### Problem to solve
From the records below, set down exactly the lines starting with the line that contains "[Share on LinkedIn] (188, 857)" and going on through the line that contains "IMPRESSUM (39, 2208)". Nothing else is wanted.

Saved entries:
== Segment start ==

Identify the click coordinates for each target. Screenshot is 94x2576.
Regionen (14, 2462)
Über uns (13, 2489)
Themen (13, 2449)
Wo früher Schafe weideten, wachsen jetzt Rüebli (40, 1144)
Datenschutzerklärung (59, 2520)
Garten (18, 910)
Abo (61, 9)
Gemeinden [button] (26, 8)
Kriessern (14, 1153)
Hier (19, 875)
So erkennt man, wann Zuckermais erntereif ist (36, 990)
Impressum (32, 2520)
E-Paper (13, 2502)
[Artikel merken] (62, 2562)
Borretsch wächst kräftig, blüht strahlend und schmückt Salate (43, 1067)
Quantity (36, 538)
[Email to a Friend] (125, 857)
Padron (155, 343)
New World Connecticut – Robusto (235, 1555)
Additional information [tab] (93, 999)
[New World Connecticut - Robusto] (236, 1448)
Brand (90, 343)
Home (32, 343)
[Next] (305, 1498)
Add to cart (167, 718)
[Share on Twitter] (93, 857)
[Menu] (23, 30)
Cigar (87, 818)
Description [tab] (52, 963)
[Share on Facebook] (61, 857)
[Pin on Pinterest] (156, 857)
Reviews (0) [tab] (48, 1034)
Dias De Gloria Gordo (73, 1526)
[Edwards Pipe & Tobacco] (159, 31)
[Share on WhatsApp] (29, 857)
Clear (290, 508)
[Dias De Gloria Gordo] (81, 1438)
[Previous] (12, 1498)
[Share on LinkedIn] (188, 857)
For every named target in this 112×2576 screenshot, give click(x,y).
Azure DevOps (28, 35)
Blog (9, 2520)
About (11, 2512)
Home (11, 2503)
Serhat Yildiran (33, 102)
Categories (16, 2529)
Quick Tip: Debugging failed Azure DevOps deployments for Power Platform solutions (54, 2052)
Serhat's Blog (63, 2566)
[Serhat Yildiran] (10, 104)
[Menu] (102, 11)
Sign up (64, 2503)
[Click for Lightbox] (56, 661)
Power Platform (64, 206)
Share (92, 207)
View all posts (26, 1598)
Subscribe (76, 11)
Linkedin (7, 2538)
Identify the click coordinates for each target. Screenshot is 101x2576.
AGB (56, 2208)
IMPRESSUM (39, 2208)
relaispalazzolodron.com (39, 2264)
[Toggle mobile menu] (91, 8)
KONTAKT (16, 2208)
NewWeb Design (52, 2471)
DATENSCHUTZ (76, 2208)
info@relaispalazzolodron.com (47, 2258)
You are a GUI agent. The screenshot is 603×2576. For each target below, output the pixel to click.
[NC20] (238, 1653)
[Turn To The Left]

== Segment end ==

### Exercise result
[Share on LinkedIn] (188, 857)
For every named target in this 112×2576 screenshot, give click(x,y).
Azure DevOps (28, 35)
Blog (9, 2520)
About (11, 2512)
Home (11, 2503)
Serhat Yildiran (33, 102)
Categories (16, 2529)
Quick Tip: Debugging failed Azure DevOps deployments for Power Platform solutions (54, 2052)
Serhat's Blog (63, 2566)
[Serhat Yildiran] (10, 104)
[Menu] (102, 11)
Sign up (64, 2503)
[Click for Lightbox] (56, 661)
Power Platform (64, 206)
Share (92, 207)
View all posts (26, 1598)
Subscribe (76, 11)
Linkedin (7, 2538)
Identify the click coordinates for each target. Screenshot is 101x2576.
AGB (56, 2208)
IMPRESSUM (39, 2208)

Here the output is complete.